[Pixel coordinate grounding data]
--*--

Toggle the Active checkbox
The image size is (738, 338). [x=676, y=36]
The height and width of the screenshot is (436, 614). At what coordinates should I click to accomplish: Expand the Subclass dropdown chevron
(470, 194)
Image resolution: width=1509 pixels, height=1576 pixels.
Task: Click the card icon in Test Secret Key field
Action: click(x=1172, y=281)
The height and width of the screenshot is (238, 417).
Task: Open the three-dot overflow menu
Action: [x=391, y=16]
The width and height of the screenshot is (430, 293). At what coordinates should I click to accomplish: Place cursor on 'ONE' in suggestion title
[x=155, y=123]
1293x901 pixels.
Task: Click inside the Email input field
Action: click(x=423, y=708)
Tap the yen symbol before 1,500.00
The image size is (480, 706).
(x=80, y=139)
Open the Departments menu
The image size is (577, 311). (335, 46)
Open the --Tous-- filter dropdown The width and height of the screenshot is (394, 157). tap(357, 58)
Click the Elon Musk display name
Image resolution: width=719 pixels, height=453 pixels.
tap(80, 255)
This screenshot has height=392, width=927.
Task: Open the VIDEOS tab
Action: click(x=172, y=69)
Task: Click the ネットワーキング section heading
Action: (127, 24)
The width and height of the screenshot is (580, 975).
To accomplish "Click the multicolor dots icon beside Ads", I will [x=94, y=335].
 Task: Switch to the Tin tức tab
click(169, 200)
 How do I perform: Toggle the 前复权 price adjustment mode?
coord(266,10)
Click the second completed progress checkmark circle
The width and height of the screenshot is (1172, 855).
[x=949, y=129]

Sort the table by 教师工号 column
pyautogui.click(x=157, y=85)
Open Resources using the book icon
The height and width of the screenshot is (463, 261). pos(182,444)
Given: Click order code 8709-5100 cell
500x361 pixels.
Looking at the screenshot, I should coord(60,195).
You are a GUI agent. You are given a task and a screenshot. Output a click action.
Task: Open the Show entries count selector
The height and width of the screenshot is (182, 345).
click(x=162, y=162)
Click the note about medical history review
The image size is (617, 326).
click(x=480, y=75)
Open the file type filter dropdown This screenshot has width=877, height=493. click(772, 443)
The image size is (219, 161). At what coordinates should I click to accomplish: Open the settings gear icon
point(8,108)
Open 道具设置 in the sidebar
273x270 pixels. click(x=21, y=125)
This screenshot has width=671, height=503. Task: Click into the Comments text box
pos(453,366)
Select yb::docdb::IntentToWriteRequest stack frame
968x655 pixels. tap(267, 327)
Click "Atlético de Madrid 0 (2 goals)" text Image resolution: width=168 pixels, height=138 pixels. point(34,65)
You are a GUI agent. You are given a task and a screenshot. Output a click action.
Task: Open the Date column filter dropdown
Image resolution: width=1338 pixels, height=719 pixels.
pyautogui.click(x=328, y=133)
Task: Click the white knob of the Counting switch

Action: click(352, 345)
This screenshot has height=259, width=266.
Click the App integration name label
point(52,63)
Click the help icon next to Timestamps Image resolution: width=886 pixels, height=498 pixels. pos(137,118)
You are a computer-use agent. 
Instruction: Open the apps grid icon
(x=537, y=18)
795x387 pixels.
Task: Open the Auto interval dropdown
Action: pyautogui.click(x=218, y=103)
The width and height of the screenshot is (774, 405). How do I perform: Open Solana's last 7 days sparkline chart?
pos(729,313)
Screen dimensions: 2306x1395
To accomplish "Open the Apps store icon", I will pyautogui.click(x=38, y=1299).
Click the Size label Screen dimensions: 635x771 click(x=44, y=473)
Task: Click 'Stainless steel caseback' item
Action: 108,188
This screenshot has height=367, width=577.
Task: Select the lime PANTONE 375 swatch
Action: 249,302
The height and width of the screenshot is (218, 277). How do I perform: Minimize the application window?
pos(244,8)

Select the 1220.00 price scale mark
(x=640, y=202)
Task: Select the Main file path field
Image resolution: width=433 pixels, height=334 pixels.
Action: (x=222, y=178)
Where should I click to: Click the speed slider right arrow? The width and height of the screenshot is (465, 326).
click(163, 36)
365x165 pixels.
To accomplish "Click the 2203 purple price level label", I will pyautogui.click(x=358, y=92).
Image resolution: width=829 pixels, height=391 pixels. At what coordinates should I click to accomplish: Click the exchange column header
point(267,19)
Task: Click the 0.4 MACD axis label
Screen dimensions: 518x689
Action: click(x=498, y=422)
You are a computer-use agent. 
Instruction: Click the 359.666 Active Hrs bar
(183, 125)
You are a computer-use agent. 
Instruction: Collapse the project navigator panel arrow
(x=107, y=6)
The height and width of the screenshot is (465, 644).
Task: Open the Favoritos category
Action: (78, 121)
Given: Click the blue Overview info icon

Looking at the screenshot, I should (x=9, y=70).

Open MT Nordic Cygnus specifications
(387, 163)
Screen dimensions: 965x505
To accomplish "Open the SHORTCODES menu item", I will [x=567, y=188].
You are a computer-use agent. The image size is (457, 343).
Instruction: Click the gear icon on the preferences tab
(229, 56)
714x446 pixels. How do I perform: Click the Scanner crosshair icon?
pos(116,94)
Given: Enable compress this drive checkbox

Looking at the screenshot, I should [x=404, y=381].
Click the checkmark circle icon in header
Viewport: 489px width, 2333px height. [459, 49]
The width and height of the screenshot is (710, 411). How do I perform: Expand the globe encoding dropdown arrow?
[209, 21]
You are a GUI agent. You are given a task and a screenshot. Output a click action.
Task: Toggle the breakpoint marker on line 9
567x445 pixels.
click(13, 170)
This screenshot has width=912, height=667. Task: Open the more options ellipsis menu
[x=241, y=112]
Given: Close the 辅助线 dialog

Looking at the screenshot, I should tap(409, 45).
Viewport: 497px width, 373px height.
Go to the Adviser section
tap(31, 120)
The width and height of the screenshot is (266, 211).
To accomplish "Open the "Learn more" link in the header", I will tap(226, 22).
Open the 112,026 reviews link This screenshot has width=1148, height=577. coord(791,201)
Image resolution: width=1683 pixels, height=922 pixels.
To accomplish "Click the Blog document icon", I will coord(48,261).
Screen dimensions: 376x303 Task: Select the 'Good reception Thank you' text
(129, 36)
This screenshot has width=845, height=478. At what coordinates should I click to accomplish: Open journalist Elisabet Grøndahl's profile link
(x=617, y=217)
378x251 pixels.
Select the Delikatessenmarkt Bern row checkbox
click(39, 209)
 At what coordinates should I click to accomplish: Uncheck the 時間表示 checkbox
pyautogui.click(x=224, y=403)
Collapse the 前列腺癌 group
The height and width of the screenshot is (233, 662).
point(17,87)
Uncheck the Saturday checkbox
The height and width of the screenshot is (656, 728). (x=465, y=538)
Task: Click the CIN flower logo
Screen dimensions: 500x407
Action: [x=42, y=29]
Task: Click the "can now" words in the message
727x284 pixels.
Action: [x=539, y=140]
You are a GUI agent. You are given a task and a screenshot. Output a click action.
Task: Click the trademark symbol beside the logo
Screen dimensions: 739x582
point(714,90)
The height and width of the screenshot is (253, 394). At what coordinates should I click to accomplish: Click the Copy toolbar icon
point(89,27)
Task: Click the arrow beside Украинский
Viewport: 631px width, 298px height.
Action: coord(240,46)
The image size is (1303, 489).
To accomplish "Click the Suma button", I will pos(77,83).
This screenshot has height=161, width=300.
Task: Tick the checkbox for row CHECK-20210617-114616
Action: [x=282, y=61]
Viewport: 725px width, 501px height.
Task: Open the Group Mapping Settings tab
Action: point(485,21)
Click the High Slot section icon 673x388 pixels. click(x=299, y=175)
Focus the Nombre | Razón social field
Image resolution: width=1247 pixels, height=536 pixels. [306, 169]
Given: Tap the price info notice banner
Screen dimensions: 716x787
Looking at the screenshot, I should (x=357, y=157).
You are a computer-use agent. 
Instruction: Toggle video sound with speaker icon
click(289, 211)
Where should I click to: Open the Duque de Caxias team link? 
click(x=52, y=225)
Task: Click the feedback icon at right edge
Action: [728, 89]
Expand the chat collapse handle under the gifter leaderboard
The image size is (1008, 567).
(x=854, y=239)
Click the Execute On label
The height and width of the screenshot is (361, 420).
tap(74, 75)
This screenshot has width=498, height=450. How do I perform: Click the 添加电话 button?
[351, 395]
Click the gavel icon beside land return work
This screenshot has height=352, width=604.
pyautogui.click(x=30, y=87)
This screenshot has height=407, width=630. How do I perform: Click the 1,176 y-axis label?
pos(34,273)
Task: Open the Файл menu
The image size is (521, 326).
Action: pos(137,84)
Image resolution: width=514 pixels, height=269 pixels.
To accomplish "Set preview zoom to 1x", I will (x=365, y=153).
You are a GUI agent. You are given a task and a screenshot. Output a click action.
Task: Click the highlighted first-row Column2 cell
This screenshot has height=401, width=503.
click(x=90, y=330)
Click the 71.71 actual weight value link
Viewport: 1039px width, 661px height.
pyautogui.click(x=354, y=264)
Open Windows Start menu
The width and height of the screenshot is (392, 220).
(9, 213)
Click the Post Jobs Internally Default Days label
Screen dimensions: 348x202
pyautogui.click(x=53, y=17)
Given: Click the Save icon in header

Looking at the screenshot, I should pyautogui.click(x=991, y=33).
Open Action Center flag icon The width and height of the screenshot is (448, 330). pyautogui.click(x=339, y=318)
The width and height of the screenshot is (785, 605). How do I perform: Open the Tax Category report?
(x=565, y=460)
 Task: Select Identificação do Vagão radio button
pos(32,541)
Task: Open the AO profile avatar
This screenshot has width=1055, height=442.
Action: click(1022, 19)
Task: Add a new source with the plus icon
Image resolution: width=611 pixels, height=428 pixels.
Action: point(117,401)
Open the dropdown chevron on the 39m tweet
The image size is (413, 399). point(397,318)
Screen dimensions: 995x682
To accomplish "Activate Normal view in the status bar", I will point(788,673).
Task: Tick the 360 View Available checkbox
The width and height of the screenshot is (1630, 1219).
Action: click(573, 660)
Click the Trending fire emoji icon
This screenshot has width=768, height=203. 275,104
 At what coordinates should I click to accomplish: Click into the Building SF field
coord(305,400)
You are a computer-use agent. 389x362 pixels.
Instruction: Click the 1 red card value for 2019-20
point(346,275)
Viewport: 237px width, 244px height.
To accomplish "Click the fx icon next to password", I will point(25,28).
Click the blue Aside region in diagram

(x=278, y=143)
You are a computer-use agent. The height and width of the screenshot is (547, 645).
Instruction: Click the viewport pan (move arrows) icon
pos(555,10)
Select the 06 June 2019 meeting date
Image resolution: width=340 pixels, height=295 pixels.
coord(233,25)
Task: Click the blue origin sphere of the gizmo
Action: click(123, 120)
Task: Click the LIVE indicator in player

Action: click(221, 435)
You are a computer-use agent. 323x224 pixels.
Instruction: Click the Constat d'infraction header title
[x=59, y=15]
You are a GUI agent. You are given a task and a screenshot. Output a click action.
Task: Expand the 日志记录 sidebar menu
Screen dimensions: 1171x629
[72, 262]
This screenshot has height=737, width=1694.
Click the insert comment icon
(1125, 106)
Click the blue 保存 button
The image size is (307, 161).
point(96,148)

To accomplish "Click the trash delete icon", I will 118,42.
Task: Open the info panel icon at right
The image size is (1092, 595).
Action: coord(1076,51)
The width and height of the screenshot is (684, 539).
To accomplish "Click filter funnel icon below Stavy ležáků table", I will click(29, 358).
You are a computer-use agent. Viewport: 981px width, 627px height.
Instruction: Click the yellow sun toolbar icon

--*--

## EXERCISE PROMPT
Pull every line containing "beside" from the entries above and copy it.

## THE ANSWER
To accomplish "Click the multicolor dots icon beside Ads", I will [x=94, y=335].
Task: Click the trademark symbol beside the logo
Task: Click the arrow beside Украинский
Click the gavel icon beside land return work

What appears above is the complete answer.